For those people, there's the risk of toxoplasmosis, caused by the toxoplasma germ that can be found in cat feces, Rose said.

Hookworm -- this time found in dog feces -- is another infectious agent to be wary of, so always wash your hands after picking up after your dog.

Then there's the danger of getting bitten or scratched by a dog, cat or other pet.

Cats, especially, can transmit a dangerous organism called Pasteurella multocida through a bite, and dog bites can pass along another hazardous germ called Capnocytophaga canimorsus.

Infections with these germs can be dangerous and even fatal for people with compromised immune systems, Rose said.

Cats and dogs who roam outside can also come into contact with rodents, possums, raccoons and other wild critters. Rose said the main health issue there is the insects that live on these animals, such as fleas and ticks -- and the illnesses they carry.

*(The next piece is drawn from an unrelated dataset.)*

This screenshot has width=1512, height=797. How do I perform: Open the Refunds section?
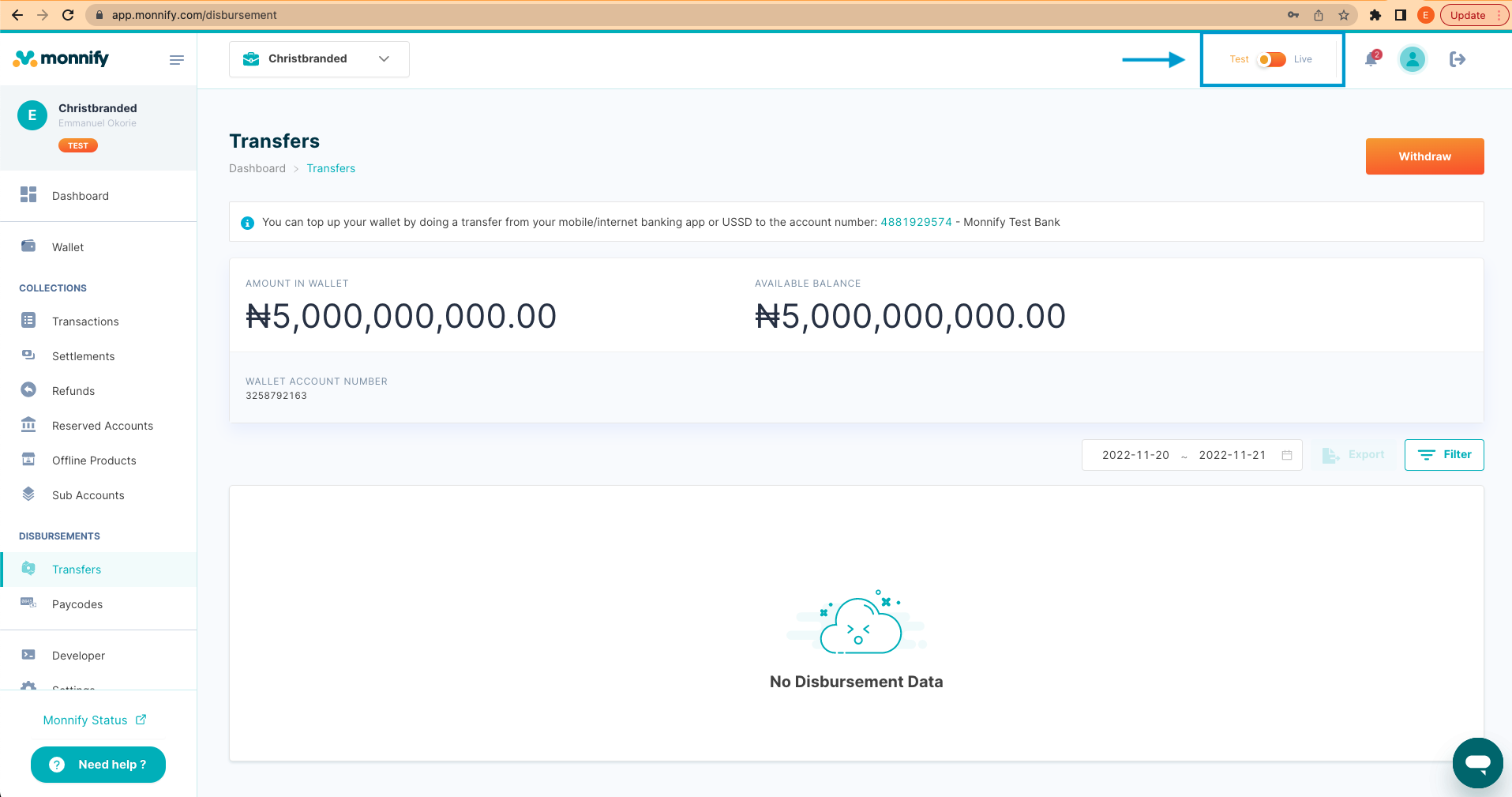pos(74,390)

For example, Murine typhus is a flea-borne illness that can bring on rash, fever and other symptoms in humans.

“You don’t have to have direct exposure with a rodent to be at risk; if your pets are gallivanting with those other animals and the fleas are transferred from the rodent to your pet, then your pet can help transmit that disease," Rose explained.

Bartonella henselae illness is another flea-borne bacterium that's so associated with felines that it's been nicknamed "cat scratch" disease.

It's most associated with scratches from kittens, Rose said. If the kitten is carrying fleas, the fleas' infected feces can enter your body via a scratch.

According to the Baylor news release, "in kids or adults with a normal immune system, one might develop a big lymph node that will go away on its own," after a scratch, but "with a compromised immune system, that same bug can lead to far-reaching diseases including bloodstream infections or infections of the heart or heart valves, or the eye, liver or spleen."

Then there are illnesses caught from scaly cold-blooded pets such as turtles, lizards or snakes.

The U.S. Centers for Disease Control and Prevention continues to issue alerts about people (often small children) catching salmonella from these animals after handling them.

Elderly people, or those with compromised immune systems, should also avoid handling pet reptiles, or wash their hands thoroughly with soap and water if they do.

“There are plenty of reasons why we can and should have pets, but you just need [to] be aware of your own immune system and the potential risks," Rose said. "Taking good care of your pets also matters, like keeping their environment clean and using flea prevention. We have to be conscientious pet owners for our own health and the health of our families and neighbors."